Singapore’s HDB resale market edged into its first quarterly price decline since Q2 2019, with the resale price index slipping 0.1% from 203.6 in Q4 2025 to 203.4 in Q1 2026, a modest but notable reversal after five consecutive quarters of slower or flat growth that indicates a shift toward a more balanced market phase.
Singapore’s HDB resale market posted its first quarterly dip since 2019, signalling a tentative shift toward balance.
The movement was small in absolute terms, yet it interrupted a long sequence of resilience and underscored a moderation trend already visible through 2025, when annual HDB resale price growth slowed to 2.9%, the weakest increase since 2019, after much faster gains of 9.7% in 2024, 4.9% in 2023, 10.4% in 2022, and 12.7% in 2021.
Over a longer horizon, HDB resale values remain substantially elevated, having risen 51% over the past decade and 177% over 20 years, which helps explain why million-dollar transactions have become increasingly common despite the latest quarterly pullback.

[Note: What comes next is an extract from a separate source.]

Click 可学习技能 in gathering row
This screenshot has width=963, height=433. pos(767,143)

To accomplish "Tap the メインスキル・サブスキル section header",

In 2025 alone, 1,594 resale flats changed hands above the S$1 million threshold, bringing the cumulative total of such transactions to 4,029, compared with 1,035 in 2024, 470 in 2023, and 369 in 2022.
Transaction activity also softened. Q1 2026 recorded 6,179 resale transactions, down 4.5% from 6,473 in Q1 2025, while February 2026 volumes were 20.6% lower year on year, with 24.4% of that month’s activity coming from specific room types.
HDB resale prices nonetheless remained broadly stable in February, suggesting that lower turnover did not translate into abrupt price deterioration.
Pricing data continued to position HDB flats as markedly below private residential benchmarks. The average HDB resale price stood at S$652,498, with a median of S$628,000, an average unit size of 1,021.38 square feet, and an average price of S$638.80 per square foot. Notably, the HDB resale price-to-income ratio has risen from 3.7 in 2022 to 4.3 in 2024, reflecting how affordability has gradually tightened even within the public housing segment.
By comparison, condominiums averaged S$2,128,942 and S$2,123.95 per square foot, while landed homes averaged S$5,928,412 and S$1,815.79 per square foot. Singapore’s high homeownership rate of 90.8% also highlights how deeply housing demand is embedded across the population despite affordability pressures.
Analysts attributed the moderation partly to expanded Build-To-Order supply, with more than 55,000 flats targeted from 2025 to 2027, alongside broader economic influences and external risks such as trade wars. The government is also set to launch about 6,900 BTO flats in June across Ang Mo Kio, Bishan, Bukit Merah, Sembawang and Woodlands.